# Decision Theory and Motion Planning

Motion planning and decision making are at the core of Robotics and A.I. In theory, these problems can be solved using optimal control or dynamic programming. However, computational cost for solving many real world problems is prohibitively high and is exacerbated by the “curse of dimensionality”. Randomized sampling-based methods (like RRT*) ameliorate this problem by avoiding apriori griding of the environment and incrementally building a graph online. On the other hand, deterministic search algorithms (such as A*) can be augmented with intelligent abstractions to speed up their performance, and decision theory can borrow ideas from information theory to model agents that are resource-aware.
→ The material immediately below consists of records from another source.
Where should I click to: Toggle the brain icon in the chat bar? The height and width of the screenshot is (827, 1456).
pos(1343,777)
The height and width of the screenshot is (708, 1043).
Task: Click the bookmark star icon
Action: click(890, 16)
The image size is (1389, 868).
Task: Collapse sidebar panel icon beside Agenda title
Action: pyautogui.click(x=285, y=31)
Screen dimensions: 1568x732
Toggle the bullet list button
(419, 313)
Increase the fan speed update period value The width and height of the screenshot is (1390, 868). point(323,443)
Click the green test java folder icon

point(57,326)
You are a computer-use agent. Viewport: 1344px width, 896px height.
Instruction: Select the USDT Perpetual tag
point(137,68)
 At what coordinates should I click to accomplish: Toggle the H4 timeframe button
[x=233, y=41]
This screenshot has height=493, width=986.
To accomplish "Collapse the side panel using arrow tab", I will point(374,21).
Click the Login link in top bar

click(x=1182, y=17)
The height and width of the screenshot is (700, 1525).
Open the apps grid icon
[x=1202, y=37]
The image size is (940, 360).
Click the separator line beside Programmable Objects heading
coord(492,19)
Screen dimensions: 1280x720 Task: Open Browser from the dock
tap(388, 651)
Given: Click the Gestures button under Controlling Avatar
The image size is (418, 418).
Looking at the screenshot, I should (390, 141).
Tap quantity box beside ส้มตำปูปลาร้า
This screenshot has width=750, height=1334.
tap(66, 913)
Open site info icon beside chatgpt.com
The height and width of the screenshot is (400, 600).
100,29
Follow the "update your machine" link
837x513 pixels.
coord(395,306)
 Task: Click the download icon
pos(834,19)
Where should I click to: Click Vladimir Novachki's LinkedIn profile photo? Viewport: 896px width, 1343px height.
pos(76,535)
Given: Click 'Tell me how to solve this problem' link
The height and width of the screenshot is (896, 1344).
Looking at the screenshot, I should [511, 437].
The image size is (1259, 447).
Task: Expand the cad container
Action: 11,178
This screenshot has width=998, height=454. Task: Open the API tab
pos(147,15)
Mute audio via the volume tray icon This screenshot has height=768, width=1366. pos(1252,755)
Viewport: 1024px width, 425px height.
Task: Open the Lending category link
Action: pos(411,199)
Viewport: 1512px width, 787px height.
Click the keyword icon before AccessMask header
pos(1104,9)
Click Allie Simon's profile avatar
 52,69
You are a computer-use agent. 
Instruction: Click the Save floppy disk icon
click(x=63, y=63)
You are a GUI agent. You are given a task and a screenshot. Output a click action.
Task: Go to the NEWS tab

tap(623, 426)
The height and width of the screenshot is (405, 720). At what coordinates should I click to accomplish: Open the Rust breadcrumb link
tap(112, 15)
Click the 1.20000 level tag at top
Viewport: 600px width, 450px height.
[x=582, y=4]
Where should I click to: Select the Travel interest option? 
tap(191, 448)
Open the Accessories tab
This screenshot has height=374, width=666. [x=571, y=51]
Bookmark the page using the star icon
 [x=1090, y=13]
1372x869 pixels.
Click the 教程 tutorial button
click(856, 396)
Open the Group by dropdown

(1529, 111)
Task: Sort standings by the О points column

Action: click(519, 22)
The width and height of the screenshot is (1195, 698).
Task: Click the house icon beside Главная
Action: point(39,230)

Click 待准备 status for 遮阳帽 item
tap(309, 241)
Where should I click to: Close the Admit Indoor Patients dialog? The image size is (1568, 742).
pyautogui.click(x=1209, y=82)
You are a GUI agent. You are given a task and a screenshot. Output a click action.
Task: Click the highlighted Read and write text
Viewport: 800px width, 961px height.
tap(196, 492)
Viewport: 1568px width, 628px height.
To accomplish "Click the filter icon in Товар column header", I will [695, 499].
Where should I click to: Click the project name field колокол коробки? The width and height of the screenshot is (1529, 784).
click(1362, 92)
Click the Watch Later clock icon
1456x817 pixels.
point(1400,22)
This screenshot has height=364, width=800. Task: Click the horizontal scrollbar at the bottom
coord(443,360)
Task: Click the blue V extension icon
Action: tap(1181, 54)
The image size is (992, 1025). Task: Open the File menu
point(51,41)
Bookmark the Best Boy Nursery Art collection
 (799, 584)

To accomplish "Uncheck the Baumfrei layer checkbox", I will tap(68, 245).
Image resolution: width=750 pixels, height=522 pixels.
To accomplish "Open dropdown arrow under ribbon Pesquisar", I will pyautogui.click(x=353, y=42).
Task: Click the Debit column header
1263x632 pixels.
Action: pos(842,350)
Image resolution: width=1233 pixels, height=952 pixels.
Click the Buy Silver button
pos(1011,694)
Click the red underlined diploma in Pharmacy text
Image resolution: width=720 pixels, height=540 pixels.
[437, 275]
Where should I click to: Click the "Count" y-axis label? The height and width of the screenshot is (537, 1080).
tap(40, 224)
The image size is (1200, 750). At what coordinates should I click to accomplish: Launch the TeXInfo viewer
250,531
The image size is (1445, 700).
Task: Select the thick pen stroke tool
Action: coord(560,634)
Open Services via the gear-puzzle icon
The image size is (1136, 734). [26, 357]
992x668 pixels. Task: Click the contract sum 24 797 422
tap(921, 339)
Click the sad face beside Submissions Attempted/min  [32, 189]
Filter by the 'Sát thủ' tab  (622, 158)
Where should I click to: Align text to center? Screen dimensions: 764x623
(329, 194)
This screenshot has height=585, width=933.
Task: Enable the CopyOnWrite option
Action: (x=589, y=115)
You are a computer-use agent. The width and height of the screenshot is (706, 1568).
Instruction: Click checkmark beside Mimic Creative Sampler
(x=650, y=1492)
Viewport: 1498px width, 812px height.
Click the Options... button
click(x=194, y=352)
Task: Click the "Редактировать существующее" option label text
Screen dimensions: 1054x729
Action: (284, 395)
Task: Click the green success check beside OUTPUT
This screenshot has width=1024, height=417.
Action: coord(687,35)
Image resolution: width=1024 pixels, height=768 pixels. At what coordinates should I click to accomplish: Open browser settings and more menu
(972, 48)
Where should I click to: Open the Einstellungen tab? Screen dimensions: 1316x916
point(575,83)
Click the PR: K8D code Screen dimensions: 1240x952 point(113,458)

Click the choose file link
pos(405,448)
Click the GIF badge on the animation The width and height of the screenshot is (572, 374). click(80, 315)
Current research in this area lies at the intersection of A.I, machine learning, optimal control and information theory.

### Sampling-based Algorithms for Optimal Motion Planning

Motion planning and trajectory generation problems are at the at the core of all autonomous and robotic systems. Although – at least in theory – such problems can be solved using optimal control or dynamic programming, the computational complexity for realizing these solutions is still prohibitive for many real-life problems, especially for high-dimensional systems. Recently, randomized algorithms have been proposed, which promise to remedy the “curse of dimensionality” associated with more traditional, deterministic methods.

### Information Theoretic Abstractions and Decision Making

Markov Decision Processes (MDP) is the standard framework for optimal sequential decision making under uncertainty. However, this framework assumes that the decision maker, customary referred to as the “agent,” is perfectly rational. That is, the agent is assumed to have unlimited computational and/or time resources to process all information and compute the optimal solution unhindered. In many practical applications this is a strong and often unrealistic assumption. For example, biological systems are adaptive in nature and excel at finding solutions to complex problems that may not be globally optimal but are “good enough” given the constraints and/or available sensory information.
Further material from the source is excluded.